- Exercise objective
Give again, word for word, every line in the entries below from the line with "Task: Click the Total axis label" up to and including the line with "Screen dimensions: 413x256", and no other line.

- Data provided

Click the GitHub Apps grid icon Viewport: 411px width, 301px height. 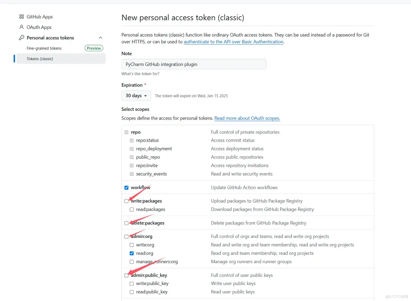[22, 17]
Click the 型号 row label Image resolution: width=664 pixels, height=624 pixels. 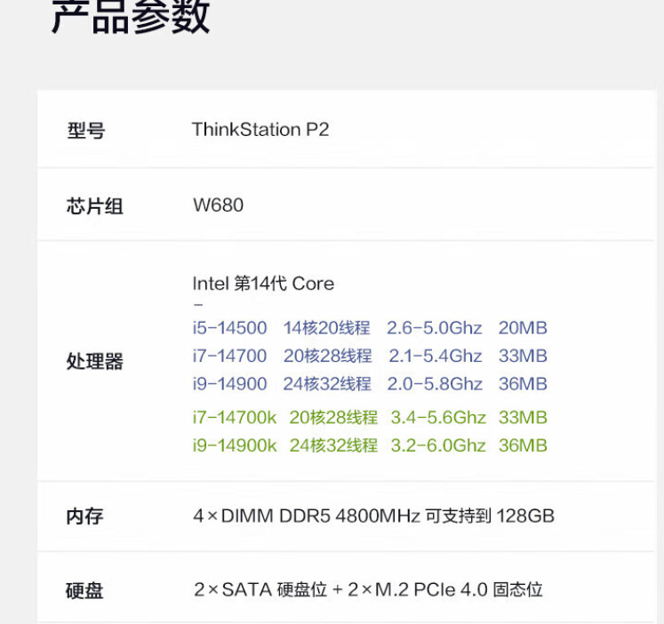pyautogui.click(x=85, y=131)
==
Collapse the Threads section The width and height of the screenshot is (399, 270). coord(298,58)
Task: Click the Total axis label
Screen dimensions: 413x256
==
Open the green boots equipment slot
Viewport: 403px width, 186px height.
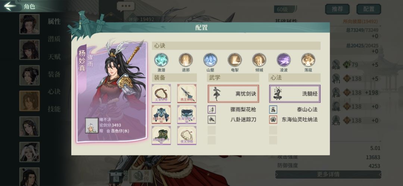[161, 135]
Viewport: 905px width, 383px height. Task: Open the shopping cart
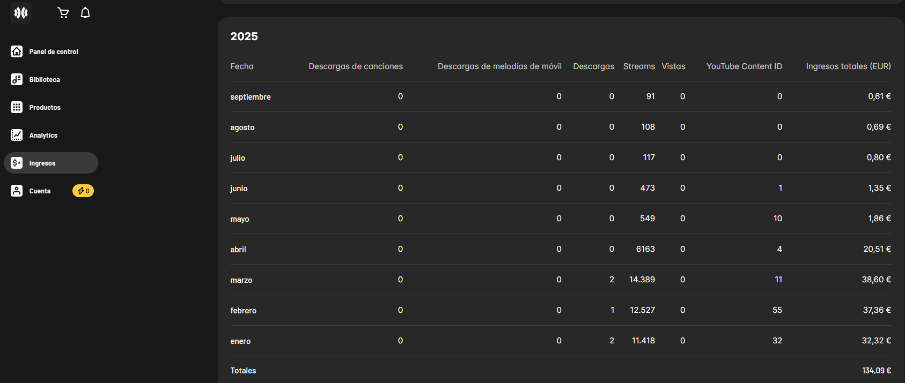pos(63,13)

- Response area
Task: Click the Total axis label
Screen dimensions: 413x256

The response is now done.